UGT
repudia posição do Governo Regional dos Açores sobre
os
concursos dos professores
O
Governo Regional dos Açores aprovou legislação sobre a regulamentação dos
concursos de professores que é manifestamente inconstitucional já que
discrimina professores no acesso aos quadros docentes.
Não
se trata de medidas que acautelem que os docentes permaneçam nos locais para
onde concorreram, o que se podia compreender face às necessidades de
estabilidade das escolas numa região periférica, mas sim de privilegiar quem
se profissionalizou ou tirou o curso na Região Autónoma ou quem fez o curso no
Continente através do contingente especial da Região.

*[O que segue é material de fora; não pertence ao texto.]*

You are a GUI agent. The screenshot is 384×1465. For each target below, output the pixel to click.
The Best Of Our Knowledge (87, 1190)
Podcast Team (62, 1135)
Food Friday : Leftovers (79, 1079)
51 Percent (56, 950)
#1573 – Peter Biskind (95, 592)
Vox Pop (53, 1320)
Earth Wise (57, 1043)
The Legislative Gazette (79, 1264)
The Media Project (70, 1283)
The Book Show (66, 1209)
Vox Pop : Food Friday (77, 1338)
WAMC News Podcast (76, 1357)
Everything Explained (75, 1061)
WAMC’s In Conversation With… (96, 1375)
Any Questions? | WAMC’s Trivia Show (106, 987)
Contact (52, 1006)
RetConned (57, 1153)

Note-se mesmo que quem sendo oriundo da Região entrou nas Universidades
do Continente pela via ordinária - ou seja pelo mérito das suas classificações
- fica preterido se não tiver exercido nos Açores nos últimos três anos.
Deve
notar-se que a livre circulação de pessoas que existe na União Europeia é
posta em causa no território nacional com esta medida tomada à revelia das
estruturas sindicais representativas dos docentes e põe em causa o concurso por
mérito (graduação profissional) que é o único critério que a lei
portuguesa estabelece.
Com
esta medida inconstitucional o Governo Regional conseguiu, ainda, criar uma
guerra no interior das escolas entre os professores que beneficiarão desta
medida e todos os outros, mais uma vez se evidenciando a orientação que vem a
ser seguida pelo Governo Regional de preferir dividir os professores em vez de
procurar encontrar soluções equilibradas com base numa negociação séria com
as organizações sindicais representativas dos docentes.
A
UGT vai solicitar a intervenção dos órgãos de soberania no sentido da reposição
do princípio de igualdade face ao emprego público que a Constituição
consagra e do primado da Concertação.